Ouvimos a velha e estafada frase vezes sem conta, provinda da boca de tantas figuras, públicas e privadas, de enófilos mais apaixonados a consumidores mais ocasionais, de produtores a críticos profissionais, de enólogos a comerciais - os vinhos estão a ficar todos parecidos, ou mesmo iguais, consoante a observação se expresse de forma mais ponderada ou extremista. Vinhos produzidos num estilo comparativamente semelhante, aproximando de forma inapelável estilos, regiões e países num registo uniforme e apático, proporcionando vinhos que se descobrem previsíveis, monótonos e indiferentes.

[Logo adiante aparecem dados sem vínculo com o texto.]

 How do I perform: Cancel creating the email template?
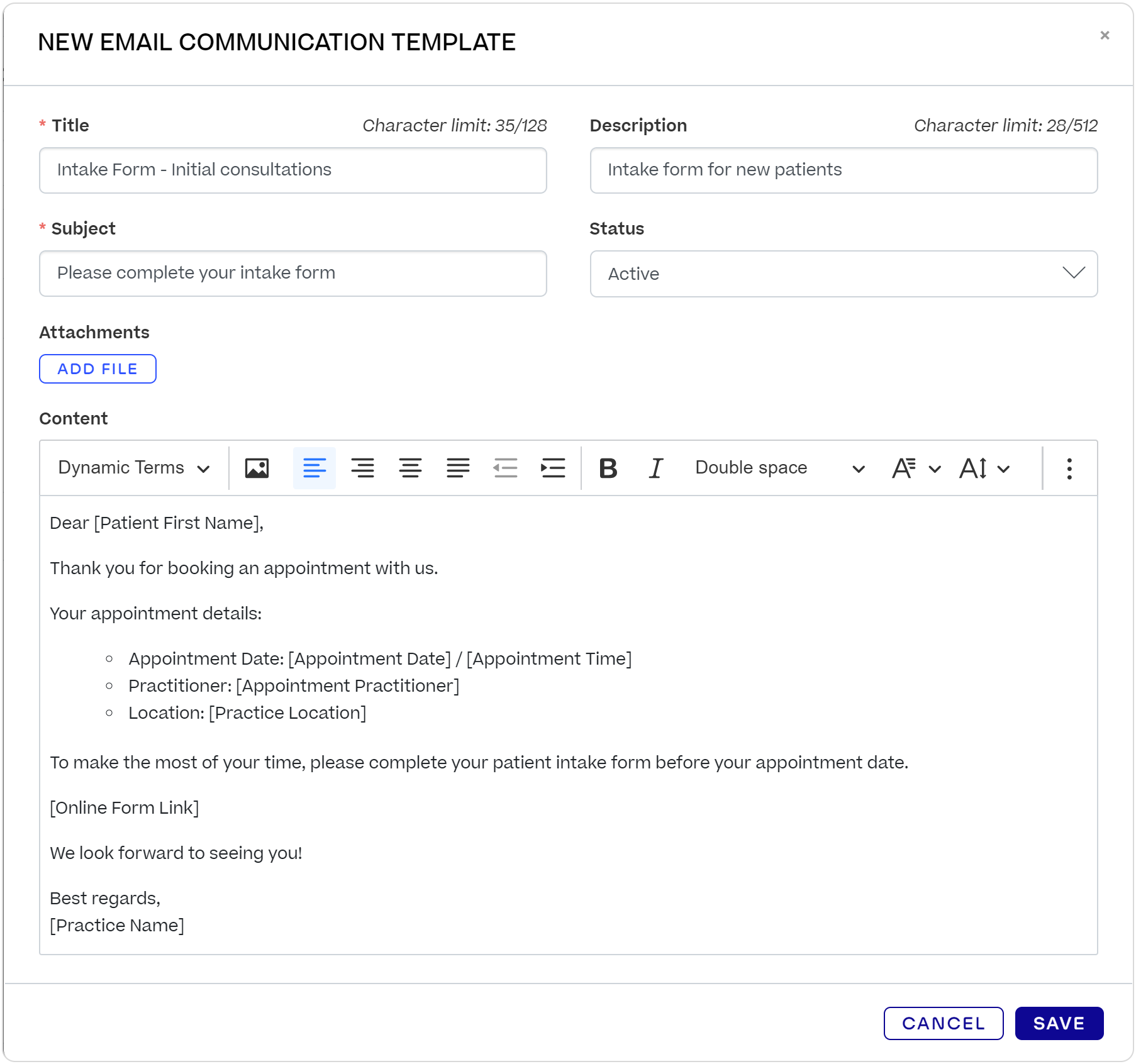[944, 1023]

Se durante séculos a grande divisão estilística entre os vinhos assentava no peso das regiões ou das castas, consoante a influência de uma matriz predominantemente europeia ou tendencialmente mais novo mundo, nas variedades, no clima, solos, inclinações, exposições e tradições, actualmente são as convicções, ou a falta delas, que comandam o vinho e que o separam em dois universos quase antagónicos, oferecendo duas filosofias incompatíveis, inerentes a cada um dos lados da contenda. Hoje o mundo dos vinhos demarca-se, sobretudo, pela presença, ou pela vacuidade, das convicções, pelo jugo do medo sobre a autenticidade e a originalidade.
Se em tempos o vinho foi sinónimo de empresa de espírito familiar, de compromisso pessoal, de herança passada entre gerações, de ligação e apego à terra, de entusiasmo e dedicação à causa, esse entendimento hoje reformou-se. À medida que as casas produtoras se foram metamorfoseando em sociedades por acções, em empresas cotadas na bolsa, em corporações compelidas a distribuir dividendos junto dos accionistas, a necessidade de jogar pelo seguro passou a ser imperiosa, compelindo à ascendência de vinhos seguros e previsíveis, capazes de agradar a uma fatia cada vez mais alargada de consumidores.
Acrescente-se a esta realidade a circunstância dos novos produtores de raiz urbana, homens de evidente sucesso material procedentes de diversas áreas profissionais, sem ligação objectiva à terra, atraídos ao fenómeno do vinho por capricho pessoal, moda, justificação social, satisfação própria ou sincera paixão... mas sem tempo, paciência, experiência e disponibilidade para acompanhar e influenciar o projecto, delegando as pequenas e grandes decisões em terceiros, abdicando do ónus de conduzir o projecto em favor de consultores e comerciais, renunciando a um cometimento íntimo, capaz de acrescentar dimensão e alma ao vinho.
Por isso, pela privação de empenho pessoal e alheamento de muitos novos produtores, e, no caso dos grandes produtores, pela necessidade imperiosa de jogar pelo seguro, os vinhos se assemelham tanto entre si, sem alma, sem chama, sem entusiasmo nem sobressalto. Vinhos sem convicção que se revelam invariavelmente previsíveis, condimentados pela presença manifesta da madeira, de forma mais perspicaz ou mais expansiva, amparados pela fruta explícita e por uma indisfarçável sensação de doçura final... capaz de dissimular tantas lacunas e insuficiências.